O aumento do poder de compra do salário mínimo redistribui renda e diminui as desigualdades sociais uma constante desde 1995 (à exceção de 1998). Amplamente negociada e aprovada pelo Congresso Nacional, a regra assegura contínuo e progressivo crescimento do valor real do mínimo até 2023. A contribuição da massa salarial no conjunto do PIB também tem crescido, paulatina e inexoravelmente, apesar do pequeno sobressalto.
A legislação trabalhista, reunida na CLT desde 1943, passa por transformações ao longo das décadas, à medida que a realidade social sofre inevitáveis mutações. Nem por isso tornou-se "colcha de retalhos", como procuram desqualificar alguns de seus detratores. Ao contrário, teve solidificadas algumas das conquistas históricas da classe trabalhadora na Constituição Federal de 1988, o que perenizou muitos direitos.
A chamada Sociedade da Informação criou situações evidentemente não previstas e nem sempre o legislador consegue acompanhá-las com a celeridade que seria desejável. Teletrabalho e home working, por exemplo, à falta de regulação específica, têm recebido tratamento do Judiciário com base nos princípios do Direito do Trabalho, cabendo ao magistrado aplicá-los aos casos concretos consoante a melhor doutrina.
A questão da terceirização é outro fenômeno da contemporaneidade que a jurisprudência dos tribunais tenta equacionar com base nas leis existentes, as quais nem sempre abrangem todas as situações fáticas que lhes são submetidas.
É difícil fugir ao clichê de que o Brasil é país de muitos contrastes, quer por sua dimensão quase continental, quer pelas distinções regionais que fazem da pluralidade a sua essência. Temos legislação adequadamente protetiva e uma Justiça do Trabalho atuante. Mesmo assim, lamentavelmente convive-se com focos resistentes de trabalho análogo à escravidão, inaceitável contraponto aos avanços sociais almejados pela sociedade.

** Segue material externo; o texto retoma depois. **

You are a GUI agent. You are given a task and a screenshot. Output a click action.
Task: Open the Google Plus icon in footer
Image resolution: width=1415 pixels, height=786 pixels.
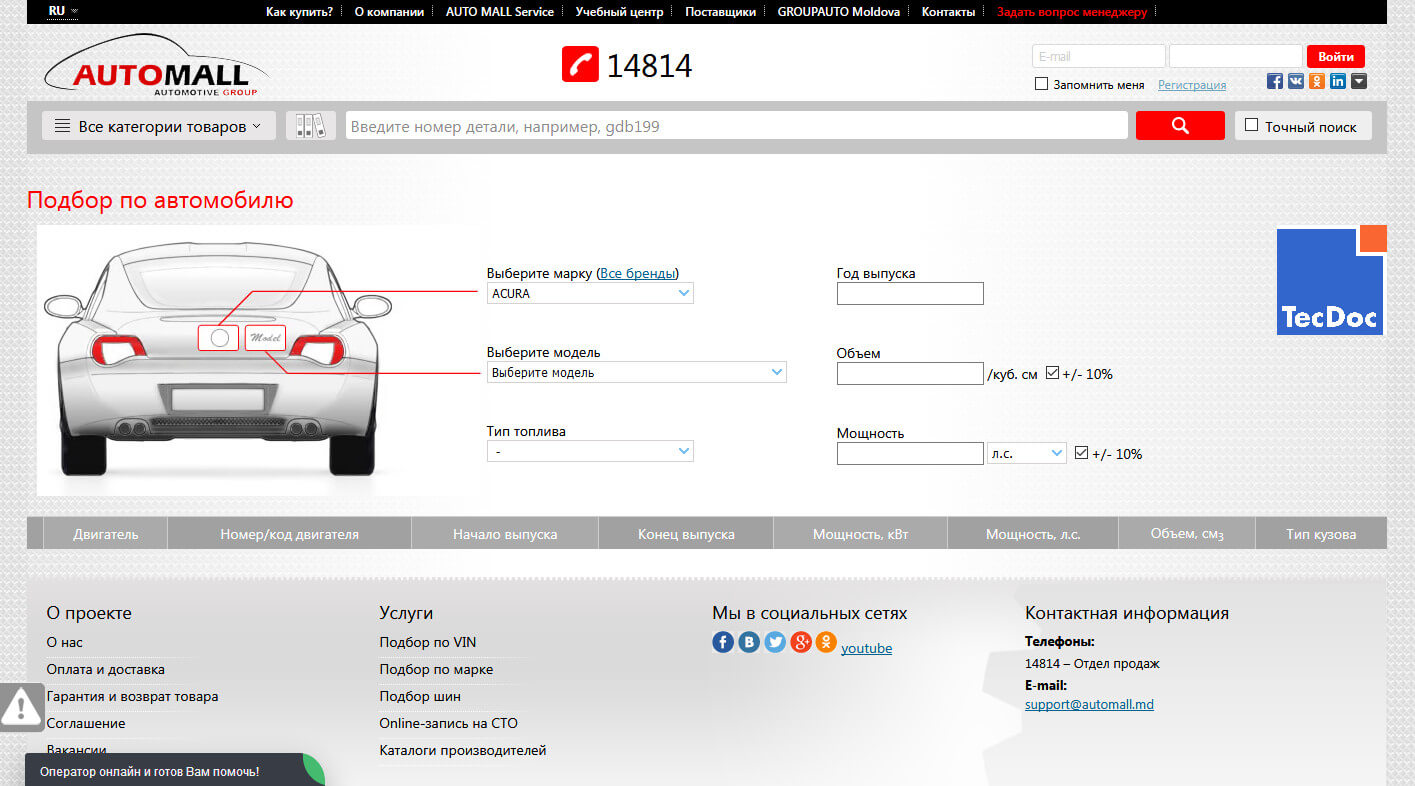tap(800, 643)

Penso que as questões essenciais são o aumento do nível de ocupação e a da empregabilidade do nosso trabalhador, que passa obrigatoriamente por sua qualificação. Nesse sentido, o fator educacional deveria ser o centro da preocupação dos governos, nas três esferas da Administração Pública União, estados e municípios, em conjunto com a iniciativa privada. Mercado pujante e trabalhador qualificado são os dois vértices que trazem dignidade individual e desenvolvimento social. Há muito ainda o que fazer nesse sentido.
Nesta data, universalmente cheia de simbologia social, que relembra a repressão e morte de trabalhadores, em 1886, nos Estados Unidos, o trabalhador brasileiro tem motivos não só para celebração, mas também para esperança em dias melhores.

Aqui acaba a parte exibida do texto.